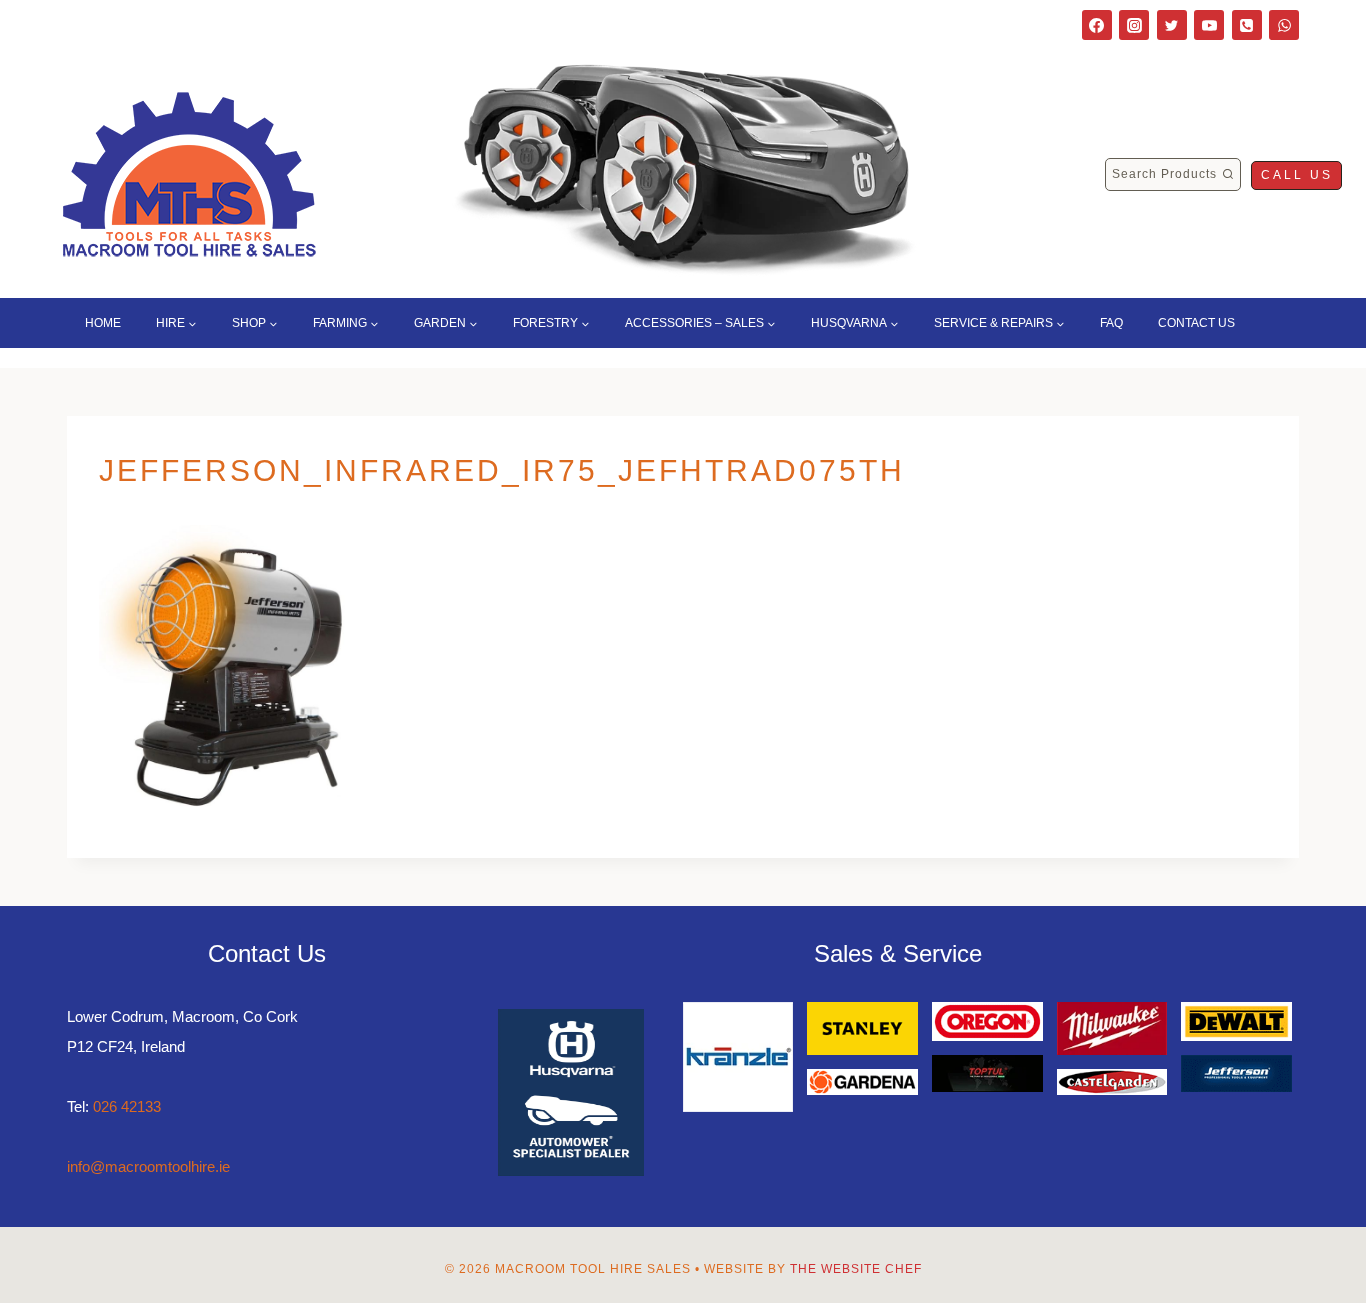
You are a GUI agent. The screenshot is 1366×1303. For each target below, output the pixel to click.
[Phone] (1247, 25)
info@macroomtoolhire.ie (148, 1166)
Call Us (1297, 175)
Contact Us (1196, 323)
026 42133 (127, 1106)
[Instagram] (1134, 25)
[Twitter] (1172, 25)
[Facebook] (1097, 25)
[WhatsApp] (1284, 25)
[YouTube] (1209, 25)
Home (103, 323)
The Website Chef (856, 1269)
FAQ (1111, 323)
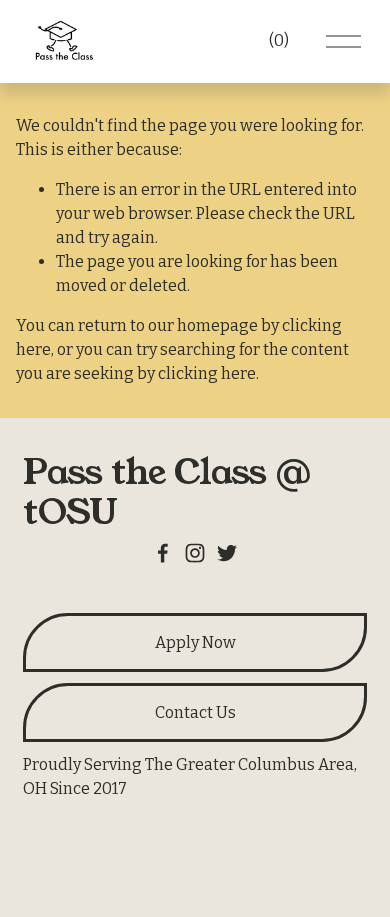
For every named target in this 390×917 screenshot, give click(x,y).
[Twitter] (227, 553)
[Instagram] (195, 553)
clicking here (207, 373)
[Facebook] (163, 553)
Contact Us (195, 712)
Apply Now (195, 642)
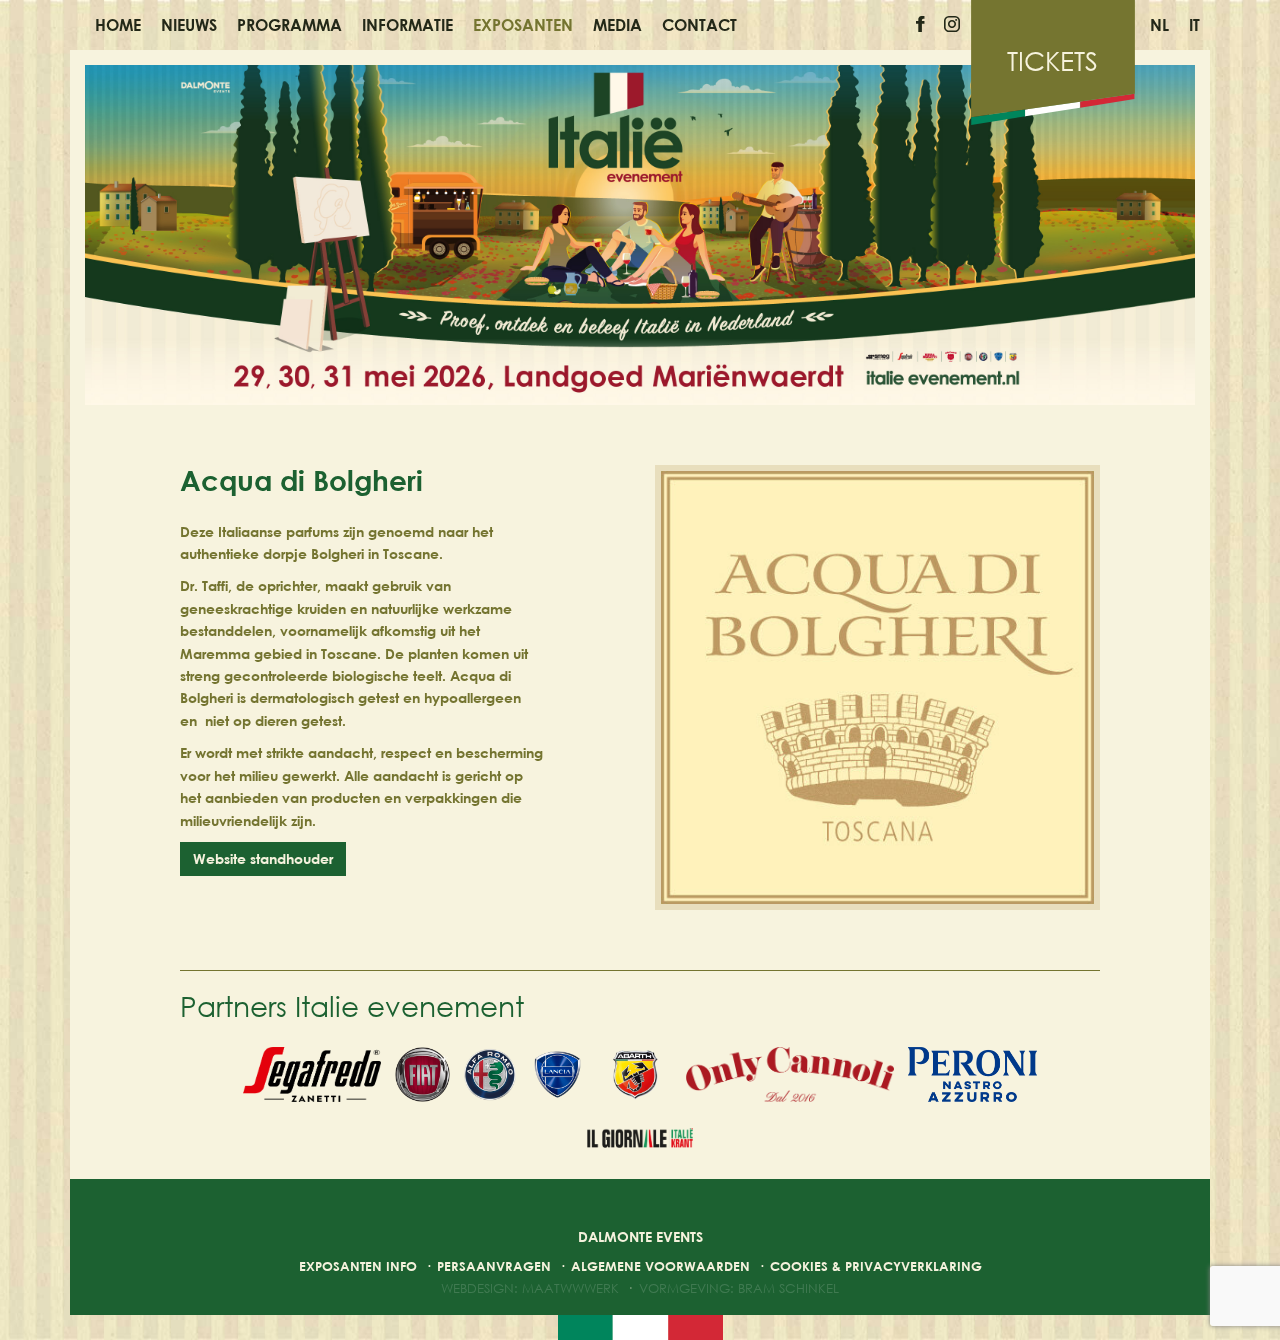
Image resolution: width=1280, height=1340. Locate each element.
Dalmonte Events (640, 1236)
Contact (699, 25)
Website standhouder (263, 858)
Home (118, 25)
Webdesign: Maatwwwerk (530, 1288)
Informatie (407, 25)
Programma (289, 25)
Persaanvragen (494, 1266)
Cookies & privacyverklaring (876, 1266)
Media (617, 25)
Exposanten (523, 25)
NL (1159, 25)
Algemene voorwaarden (660, 1266)
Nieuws (189, 25)
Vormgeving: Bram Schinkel (739, 1288)
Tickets (1052, 61)
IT (1194, 25)
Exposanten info (358, 1266)
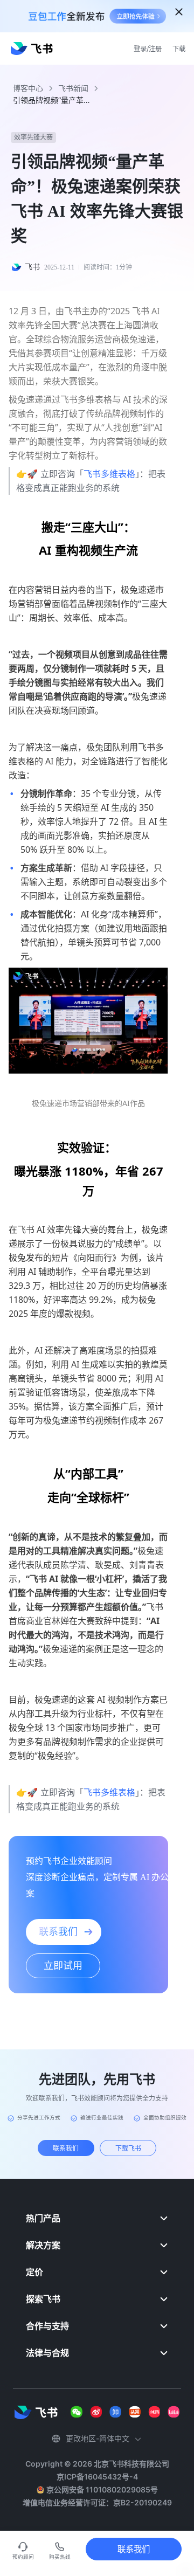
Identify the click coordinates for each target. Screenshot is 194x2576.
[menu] (97, 2285)
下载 (178, 49)
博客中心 (28, 88)
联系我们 (133, 2549)
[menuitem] (97, 2218)
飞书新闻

- _HOW TO COMPLETE THIS TASK_
Nothing but the lines from the one containing "Website standhouder (263, 858)" through the final line of the records, both included and copied exactly, should appear in the answer; pictures stay out.

- _EXERCISE RESPONSE_
Website standhouder (263, 858)
Home (118, 25)
Webdesign: Maatwwwerk (530, 1288)
Informatie (407, 25)
Programma (289, 25)
Persaanvragen (494, 1266)
Cookies & privacyverklaring (876, 1266)
Media (617, 25)
Exposanten (523, 25)
NL (1159, 25)
Algemene voorwaarden (660, 1266)
Nieuws (189, 25)
Vormgeving: Bram Schinkel (739, 1288)
Tickets (1052, 61)
IT (1194, 25)
Exposanten info (358, 1266)
Identify the click coordinates for each target. Screenshot is 194x2576.
[menu] (97, 2285)
下载 (178, 49)
博客中心 (28, 88)
联系我们 (133, 2549)
[menuitem] (97, 2218)
飞书新闻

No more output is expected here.